__Request 1__
In the thread about matching text between angle brackets, repeat the part from "Reputation: 523" to "not too complex.", switching "regular expression" to "regex pattern".
__Request 2__
Pick up the thread about matching text between angle brackets and continue it from its last line.

>> BEGIN Reading text

Reputation: 523
I've got a regular expression that match everything between <anything>
and I'm using this:
'@<([\w]+)>@'
today but I believe that there might be a better way to do it?
/ Tobias
Upvotes: 1
Views: 301
Reputation: 45932
You better use PHP string functions for this task. It will be a lot faster and not too complex.
For example:
$string = "abcd<xyz>ab<c>d";
$curr_offset = 0;
$matches = array();
$opening_tag_pos = strpos($string, '<', $curr_offset);
while($opening_tag_pos !== false)
{
$curr_offset = $opening_tag_pos;
$closing_tag_pos = strpos($string, '>', $curr_offset);
$matches[] = substr($string, $opening_tag_pos+1, ($closing_tag_pos-$opening_tag_pos-1));
$curr_offset = $closing_tag_pos;
$opening_tag_pos = strpos($string, '<', $curr_offset);
}
/*
$matches = Array ( [0] => xyz [1] => c )

>> END Reading text
>> BEGIN Listing

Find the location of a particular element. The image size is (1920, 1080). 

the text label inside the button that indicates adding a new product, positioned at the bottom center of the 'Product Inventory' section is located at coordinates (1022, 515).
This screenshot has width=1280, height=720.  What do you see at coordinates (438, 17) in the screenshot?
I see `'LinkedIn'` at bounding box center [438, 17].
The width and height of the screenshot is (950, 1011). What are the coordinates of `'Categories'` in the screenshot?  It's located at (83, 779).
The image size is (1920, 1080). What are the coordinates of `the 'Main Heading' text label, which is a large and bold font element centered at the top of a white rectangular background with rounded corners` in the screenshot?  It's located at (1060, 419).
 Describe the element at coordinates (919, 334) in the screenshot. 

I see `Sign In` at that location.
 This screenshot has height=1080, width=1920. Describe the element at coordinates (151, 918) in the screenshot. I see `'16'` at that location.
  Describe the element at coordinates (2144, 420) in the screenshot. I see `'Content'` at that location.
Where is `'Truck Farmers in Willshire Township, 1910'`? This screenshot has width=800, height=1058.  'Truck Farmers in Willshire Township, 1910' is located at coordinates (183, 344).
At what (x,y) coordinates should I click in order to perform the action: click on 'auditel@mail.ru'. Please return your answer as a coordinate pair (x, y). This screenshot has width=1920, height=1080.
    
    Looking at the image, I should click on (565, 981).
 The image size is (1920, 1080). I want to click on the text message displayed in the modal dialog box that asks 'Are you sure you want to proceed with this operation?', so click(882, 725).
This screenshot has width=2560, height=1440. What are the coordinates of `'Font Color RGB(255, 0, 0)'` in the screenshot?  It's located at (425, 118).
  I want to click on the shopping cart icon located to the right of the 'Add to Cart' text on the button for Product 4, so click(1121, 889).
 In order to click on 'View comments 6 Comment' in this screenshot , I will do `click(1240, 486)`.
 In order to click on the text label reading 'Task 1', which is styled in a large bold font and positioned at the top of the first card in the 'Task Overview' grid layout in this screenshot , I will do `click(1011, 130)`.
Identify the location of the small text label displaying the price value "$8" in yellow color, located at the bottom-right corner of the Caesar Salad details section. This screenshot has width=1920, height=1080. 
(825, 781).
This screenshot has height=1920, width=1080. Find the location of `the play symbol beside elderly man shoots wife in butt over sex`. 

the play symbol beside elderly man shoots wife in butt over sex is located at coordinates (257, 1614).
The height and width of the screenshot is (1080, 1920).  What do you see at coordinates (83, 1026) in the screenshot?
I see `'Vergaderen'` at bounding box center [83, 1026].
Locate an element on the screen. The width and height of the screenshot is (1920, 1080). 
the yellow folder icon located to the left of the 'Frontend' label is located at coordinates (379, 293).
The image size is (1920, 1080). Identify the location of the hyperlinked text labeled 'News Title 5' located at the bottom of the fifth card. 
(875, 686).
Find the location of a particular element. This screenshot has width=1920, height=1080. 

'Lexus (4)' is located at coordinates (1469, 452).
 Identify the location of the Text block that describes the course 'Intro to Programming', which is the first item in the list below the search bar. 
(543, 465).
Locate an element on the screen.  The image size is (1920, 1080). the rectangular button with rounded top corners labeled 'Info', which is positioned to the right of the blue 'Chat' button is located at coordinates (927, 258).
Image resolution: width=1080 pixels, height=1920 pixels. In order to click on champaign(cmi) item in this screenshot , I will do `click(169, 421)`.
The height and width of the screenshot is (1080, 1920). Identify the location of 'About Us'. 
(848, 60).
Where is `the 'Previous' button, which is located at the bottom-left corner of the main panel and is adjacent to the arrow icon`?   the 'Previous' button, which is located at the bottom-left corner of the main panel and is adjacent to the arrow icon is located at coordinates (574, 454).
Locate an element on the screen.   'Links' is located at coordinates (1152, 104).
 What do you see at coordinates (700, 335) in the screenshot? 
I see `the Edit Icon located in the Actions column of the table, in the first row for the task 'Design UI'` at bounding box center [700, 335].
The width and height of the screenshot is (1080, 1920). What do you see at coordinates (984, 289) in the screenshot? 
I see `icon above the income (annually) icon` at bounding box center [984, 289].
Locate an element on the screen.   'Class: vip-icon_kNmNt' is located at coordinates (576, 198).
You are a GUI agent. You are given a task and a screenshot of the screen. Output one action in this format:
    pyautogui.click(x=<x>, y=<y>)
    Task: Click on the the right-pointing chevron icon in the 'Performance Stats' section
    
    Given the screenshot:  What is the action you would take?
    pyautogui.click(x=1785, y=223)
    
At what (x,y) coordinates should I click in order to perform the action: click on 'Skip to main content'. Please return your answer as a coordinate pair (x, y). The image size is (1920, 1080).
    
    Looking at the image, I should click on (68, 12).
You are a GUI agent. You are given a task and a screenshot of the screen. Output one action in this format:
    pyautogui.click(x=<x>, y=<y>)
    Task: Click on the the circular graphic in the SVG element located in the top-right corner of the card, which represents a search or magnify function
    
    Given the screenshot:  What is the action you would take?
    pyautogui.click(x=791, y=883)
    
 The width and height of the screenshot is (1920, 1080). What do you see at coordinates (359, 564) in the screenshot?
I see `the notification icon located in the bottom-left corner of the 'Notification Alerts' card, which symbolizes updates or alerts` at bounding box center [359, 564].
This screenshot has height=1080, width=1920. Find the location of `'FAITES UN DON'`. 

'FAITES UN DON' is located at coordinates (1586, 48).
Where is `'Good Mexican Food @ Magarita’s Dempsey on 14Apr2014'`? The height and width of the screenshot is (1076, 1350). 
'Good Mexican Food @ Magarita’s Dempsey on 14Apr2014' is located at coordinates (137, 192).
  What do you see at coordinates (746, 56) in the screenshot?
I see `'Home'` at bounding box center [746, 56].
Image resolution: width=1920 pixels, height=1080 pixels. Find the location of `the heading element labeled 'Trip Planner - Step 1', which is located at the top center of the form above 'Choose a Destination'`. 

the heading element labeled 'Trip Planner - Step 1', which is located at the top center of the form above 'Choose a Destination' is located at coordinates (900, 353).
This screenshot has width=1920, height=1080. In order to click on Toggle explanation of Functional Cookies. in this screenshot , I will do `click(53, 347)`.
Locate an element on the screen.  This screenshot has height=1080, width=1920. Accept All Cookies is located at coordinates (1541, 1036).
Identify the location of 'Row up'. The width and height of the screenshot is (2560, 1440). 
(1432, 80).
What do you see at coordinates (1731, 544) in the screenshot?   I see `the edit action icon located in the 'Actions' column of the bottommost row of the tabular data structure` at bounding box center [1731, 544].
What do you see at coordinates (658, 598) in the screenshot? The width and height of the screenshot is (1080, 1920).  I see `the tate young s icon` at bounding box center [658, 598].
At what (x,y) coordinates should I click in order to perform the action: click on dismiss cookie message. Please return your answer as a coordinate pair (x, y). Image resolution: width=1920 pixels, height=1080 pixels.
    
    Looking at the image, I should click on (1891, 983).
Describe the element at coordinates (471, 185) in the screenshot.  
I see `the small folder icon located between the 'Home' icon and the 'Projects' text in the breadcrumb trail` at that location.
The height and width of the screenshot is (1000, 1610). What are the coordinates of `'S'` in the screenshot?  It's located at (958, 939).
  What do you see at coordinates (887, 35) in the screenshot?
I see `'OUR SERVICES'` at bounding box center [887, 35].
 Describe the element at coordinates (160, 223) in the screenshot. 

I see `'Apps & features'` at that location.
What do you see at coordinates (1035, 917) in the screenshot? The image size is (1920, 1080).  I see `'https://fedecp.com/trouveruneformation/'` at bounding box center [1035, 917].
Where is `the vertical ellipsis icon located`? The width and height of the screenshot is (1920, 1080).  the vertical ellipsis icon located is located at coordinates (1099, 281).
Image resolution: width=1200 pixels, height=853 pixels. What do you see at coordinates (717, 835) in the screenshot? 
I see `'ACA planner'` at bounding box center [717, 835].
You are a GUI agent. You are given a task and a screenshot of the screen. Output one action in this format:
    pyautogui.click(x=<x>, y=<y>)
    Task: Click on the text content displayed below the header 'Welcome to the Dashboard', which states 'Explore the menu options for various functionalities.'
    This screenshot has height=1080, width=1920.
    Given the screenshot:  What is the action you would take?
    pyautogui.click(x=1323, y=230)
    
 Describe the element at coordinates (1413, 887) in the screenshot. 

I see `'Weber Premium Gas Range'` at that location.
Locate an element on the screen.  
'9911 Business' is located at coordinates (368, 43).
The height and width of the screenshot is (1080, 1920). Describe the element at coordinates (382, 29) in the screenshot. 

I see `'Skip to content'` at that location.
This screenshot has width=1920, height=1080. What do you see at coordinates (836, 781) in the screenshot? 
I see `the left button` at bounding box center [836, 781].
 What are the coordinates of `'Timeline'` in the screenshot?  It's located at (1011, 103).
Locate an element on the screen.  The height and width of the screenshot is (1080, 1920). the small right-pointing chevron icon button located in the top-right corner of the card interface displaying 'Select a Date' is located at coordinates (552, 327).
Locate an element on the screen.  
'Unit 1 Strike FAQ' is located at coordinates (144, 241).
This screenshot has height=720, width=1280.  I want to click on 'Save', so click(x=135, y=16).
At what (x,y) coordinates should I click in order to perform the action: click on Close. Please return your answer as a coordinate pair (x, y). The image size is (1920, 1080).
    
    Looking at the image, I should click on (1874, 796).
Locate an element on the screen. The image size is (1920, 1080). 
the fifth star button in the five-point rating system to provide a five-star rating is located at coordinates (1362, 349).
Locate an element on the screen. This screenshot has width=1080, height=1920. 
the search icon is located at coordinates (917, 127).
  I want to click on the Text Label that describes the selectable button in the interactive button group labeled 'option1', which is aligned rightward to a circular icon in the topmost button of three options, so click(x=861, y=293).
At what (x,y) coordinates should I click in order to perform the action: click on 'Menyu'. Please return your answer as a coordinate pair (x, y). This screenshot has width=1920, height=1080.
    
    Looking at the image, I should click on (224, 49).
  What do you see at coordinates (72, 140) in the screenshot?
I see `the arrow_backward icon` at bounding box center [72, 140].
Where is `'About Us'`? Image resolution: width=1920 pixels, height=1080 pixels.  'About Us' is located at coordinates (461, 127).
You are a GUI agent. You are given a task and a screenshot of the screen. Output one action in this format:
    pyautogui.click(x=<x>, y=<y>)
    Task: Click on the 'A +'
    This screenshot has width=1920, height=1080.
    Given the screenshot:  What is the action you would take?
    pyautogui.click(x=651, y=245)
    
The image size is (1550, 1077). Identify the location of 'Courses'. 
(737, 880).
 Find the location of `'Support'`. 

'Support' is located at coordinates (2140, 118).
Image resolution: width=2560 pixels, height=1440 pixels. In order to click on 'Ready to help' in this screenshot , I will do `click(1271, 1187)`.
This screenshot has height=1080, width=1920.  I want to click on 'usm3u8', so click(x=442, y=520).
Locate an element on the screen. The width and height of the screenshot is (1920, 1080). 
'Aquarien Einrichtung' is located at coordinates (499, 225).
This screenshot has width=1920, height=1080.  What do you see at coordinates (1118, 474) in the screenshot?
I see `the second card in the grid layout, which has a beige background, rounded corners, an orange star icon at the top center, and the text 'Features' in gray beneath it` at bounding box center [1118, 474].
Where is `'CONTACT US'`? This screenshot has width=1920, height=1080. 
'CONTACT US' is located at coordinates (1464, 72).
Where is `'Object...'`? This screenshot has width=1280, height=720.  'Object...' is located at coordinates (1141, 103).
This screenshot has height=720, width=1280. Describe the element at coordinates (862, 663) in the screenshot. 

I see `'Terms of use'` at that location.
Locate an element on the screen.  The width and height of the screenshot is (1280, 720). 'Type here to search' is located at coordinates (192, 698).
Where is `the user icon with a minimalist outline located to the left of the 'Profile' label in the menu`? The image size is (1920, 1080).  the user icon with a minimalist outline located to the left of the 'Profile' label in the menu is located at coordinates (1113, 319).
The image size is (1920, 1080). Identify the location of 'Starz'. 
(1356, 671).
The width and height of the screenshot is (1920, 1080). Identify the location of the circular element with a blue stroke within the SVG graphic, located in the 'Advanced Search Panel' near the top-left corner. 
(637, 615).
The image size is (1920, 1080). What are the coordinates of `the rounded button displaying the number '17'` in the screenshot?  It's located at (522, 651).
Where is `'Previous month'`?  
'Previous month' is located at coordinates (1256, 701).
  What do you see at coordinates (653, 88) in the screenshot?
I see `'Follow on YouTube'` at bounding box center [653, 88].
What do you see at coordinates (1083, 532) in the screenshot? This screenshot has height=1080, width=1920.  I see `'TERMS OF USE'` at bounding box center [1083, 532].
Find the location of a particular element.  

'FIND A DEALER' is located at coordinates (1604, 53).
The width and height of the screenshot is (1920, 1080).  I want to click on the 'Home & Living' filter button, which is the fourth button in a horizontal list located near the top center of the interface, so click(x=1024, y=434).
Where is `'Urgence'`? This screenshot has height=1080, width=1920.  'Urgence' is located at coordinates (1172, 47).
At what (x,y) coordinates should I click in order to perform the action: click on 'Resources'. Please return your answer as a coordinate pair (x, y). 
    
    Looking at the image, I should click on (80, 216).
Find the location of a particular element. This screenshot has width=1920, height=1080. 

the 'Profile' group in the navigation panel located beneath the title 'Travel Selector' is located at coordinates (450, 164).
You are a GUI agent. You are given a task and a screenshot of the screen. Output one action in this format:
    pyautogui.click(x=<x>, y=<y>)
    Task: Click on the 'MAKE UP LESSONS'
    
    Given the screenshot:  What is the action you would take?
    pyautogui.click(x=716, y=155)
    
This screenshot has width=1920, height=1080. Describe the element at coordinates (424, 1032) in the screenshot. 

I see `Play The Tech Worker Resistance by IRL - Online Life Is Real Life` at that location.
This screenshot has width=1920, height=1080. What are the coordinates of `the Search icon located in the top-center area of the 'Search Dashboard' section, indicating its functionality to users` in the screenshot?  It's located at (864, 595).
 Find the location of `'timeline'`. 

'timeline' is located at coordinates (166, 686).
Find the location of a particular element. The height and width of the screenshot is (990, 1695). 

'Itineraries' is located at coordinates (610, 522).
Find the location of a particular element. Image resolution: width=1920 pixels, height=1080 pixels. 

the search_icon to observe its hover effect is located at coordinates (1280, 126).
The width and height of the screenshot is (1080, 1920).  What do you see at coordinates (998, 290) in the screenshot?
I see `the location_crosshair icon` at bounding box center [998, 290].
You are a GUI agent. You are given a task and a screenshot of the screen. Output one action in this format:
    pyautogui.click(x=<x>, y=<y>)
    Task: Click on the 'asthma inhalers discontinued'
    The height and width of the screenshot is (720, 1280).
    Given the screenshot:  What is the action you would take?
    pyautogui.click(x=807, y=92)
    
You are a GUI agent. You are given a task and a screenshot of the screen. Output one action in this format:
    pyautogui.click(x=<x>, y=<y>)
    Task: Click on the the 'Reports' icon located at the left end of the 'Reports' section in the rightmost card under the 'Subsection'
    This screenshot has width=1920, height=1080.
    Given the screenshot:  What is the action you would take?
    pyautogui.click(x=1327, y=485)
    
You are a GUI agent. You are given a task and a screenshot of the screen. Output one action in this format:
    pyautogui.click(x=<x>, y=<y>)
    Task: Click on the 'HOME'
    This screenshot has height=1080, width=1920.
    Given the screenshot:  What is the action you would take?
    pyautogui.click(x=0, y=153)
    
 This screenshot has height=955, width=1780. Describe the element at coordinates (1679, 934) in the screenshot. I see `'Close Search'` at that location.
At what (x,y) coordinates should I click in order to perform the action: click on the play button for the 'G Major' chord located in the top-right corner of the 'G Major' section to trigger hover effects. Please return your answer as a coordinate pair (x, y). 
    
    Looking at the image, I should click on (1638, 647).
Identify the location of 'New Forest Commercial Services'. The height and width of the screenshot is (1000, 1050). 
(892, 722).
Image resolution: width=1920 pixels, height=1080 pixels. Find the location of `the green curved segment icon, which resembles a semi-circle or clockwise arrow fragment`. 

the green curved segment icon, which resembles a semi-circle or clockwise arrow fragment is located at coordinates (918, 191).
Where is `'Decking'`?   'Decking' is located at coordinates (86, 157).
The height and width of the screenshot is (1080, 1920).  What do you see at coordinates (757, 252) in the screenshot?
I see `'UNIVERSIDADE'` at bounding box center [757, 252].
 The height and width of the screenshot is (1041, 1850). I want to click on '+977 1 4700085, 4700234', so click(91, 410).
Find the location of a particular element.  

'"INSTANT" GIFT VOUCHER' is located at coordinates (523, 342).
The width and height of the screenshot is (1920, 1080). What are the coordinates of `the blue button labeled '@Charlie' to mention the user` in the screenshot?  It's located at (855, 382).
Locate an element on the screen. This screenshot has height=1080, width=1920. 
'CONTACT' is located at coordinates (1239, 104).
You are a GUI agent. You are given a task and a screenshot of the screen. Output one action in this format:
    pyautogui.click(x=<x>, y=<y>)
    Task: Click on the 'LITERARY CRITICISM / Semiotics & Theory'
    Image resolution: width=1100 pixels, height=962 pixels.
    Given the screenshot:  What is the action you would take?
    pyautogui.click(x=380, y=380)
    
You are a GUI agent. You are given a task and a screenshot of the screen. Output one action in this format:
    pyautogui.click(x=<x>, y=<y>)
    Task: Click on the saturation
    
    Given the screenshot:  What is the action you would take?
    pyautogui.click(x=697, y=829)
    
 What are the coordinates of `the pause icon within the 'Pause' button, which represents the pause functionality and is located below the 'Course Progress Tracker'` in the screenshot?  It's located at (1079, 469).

>> END Listing

__Written response 1__
Reputation: 523
I've got a regex pattern that match everything between <anything>
and I'm using this:
'@<([\w]+)>@'
today but I believe that there might be a better way to do it?
/ Tobias
Upvotes: 1
Views: 301
Reputation: 45932
You better use PHP string functions for this task. It will be a lot faster and not too complex.

__Written response 2__
*/
Of course, if you are trying to parse HTML or XML, use a XHTML parser instead
Upvotes: 0
Reputation: 31498
If "anything" is "anything except a >
char", then you can:
@<([^>]+)>@
Testing will show if this performs better or worse.
Also, are you sure that you need to optimize? Does your original regex do what it should?
Upvotes: 1
Reputation: 1553
\w
doesn't match everything like you said, by the way, just [a-zA-Z0-9_]
. Assuming you were using "everything" in a loose manner and \w
is what you want, you don't need square brackets around the \w
. Otherwise it's fine.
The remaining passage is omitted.